I did. I still do: most images add nothing to the content, they merely add dancing bears to the web content, pull more bandwidth, provide client tracking through the tracking of third-party 1-pixel GIF's, and generally slow down my web performance. They also interfere extensively with text->speech synthesis for the visually impaired.

The Web is not for the developers. It's for the people who want and need the data, the clients who in the end actually pay the bills and view the pages. If it's a games site for people to play Flash games, great: othewise, get out of the dancing bears business and let me look up what I need.

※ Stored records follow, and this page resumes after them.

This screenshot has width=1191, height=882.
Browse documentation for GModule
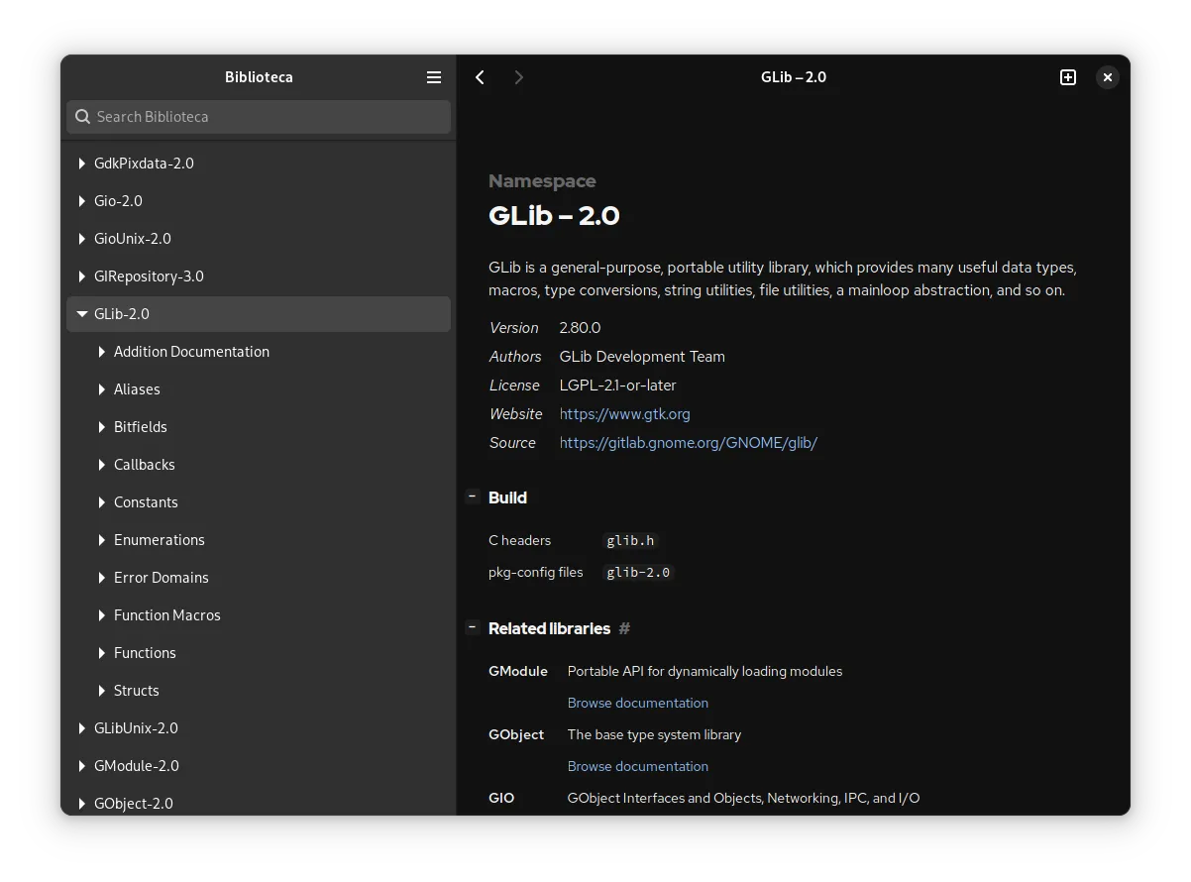click(x=637, y=703)
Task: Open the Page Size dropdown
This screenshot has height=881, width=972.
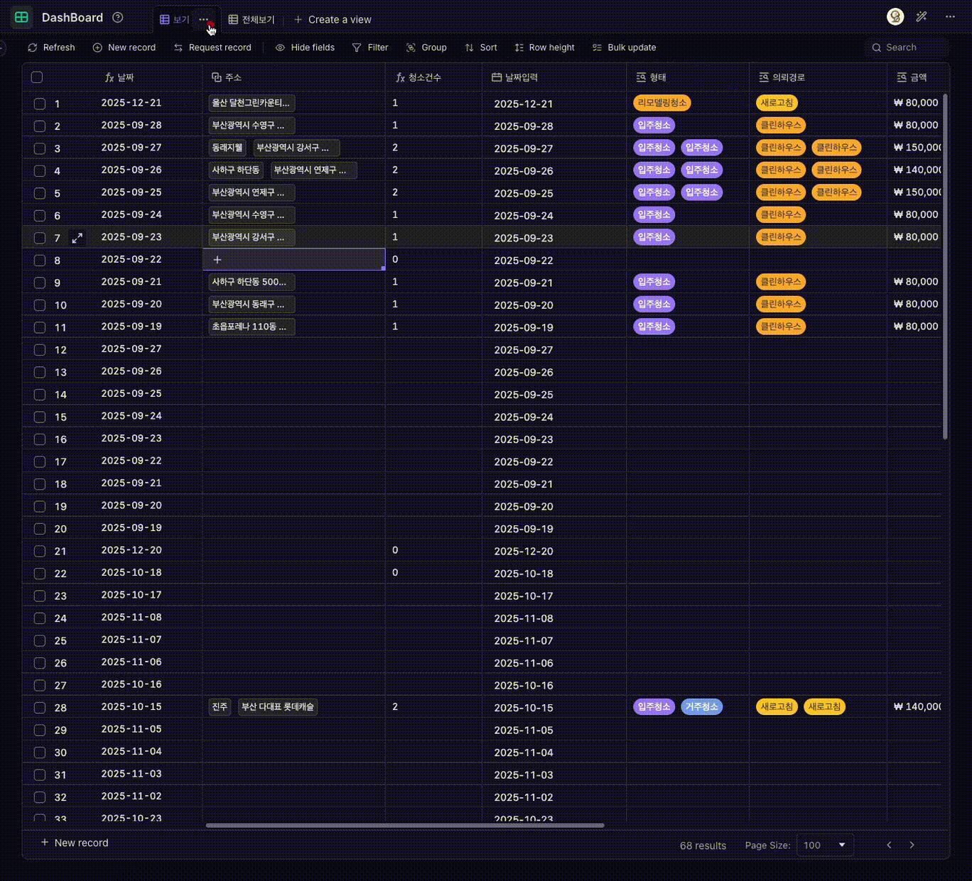Action: [825, 845]
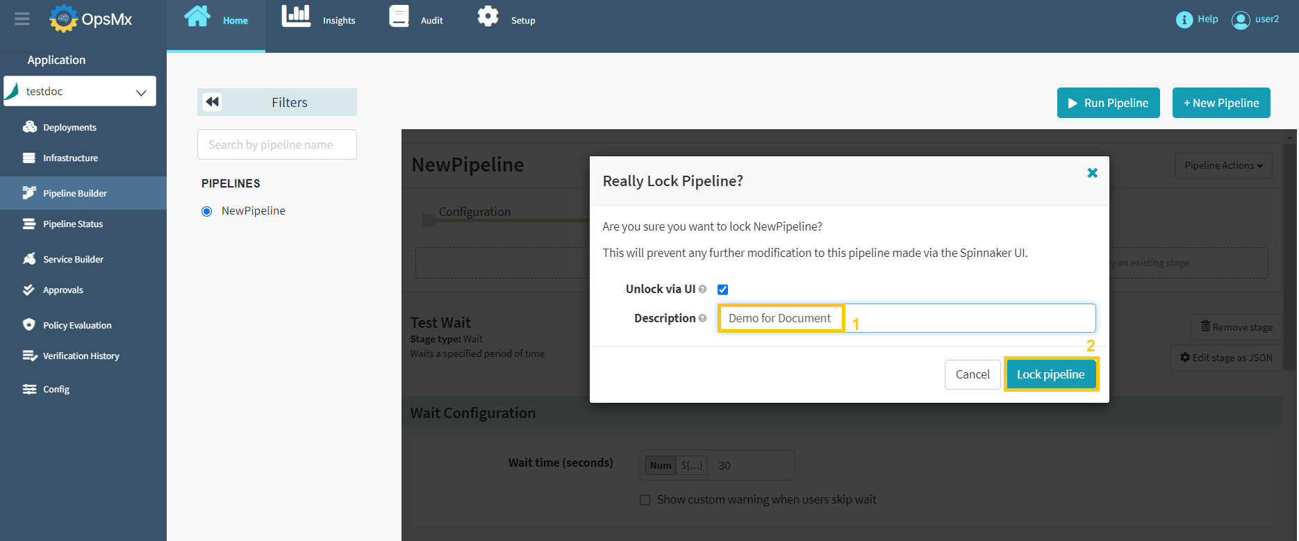Screen dimensions: 1299x541
Task: Open the Approvals section
Action: pos(64,290)
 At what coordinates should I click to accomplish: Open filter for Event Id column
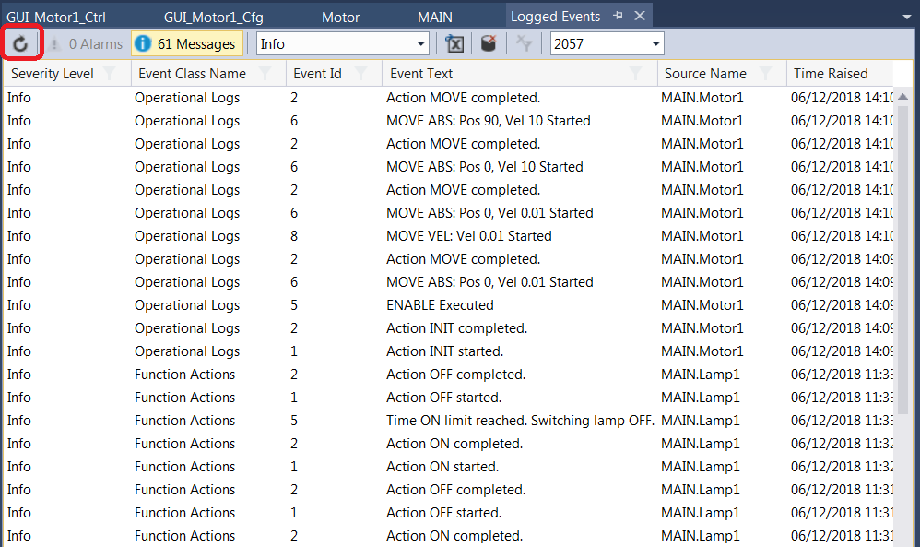coord(361,74)
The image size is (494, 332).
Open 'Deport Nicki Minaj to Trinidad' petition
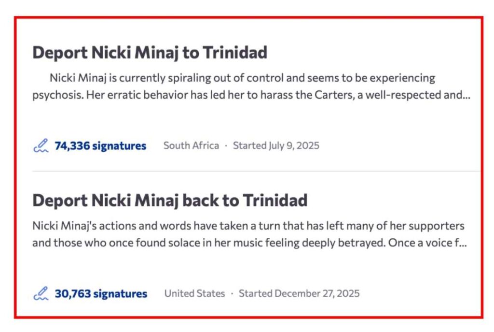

The W3C's validator is good, by falconwolf · 2007-12-16 10:55 · Score: 1

if awkward to install in some systems.

I liked it, and didn't find it awkward to install on either of the two PCs I installed it on. Back then though I had Windows now I have a Mac. I also liked XMLSpy.

Falcon

--
Should there be a Law?

Are you serious? by Anonymous Coward · 2007-12-16 10:57 · Score: 0

You don't need to pass a validating parser, much less walk the DOM on every document. Comments should be stored in the database with the correct encoding. What kind of moron stores user submitted content in a db without first converting it to their apps default encoding? RSS feeds are irrelevant, even with ATOM you should check the encoding in the validation step as you would for any other third party content.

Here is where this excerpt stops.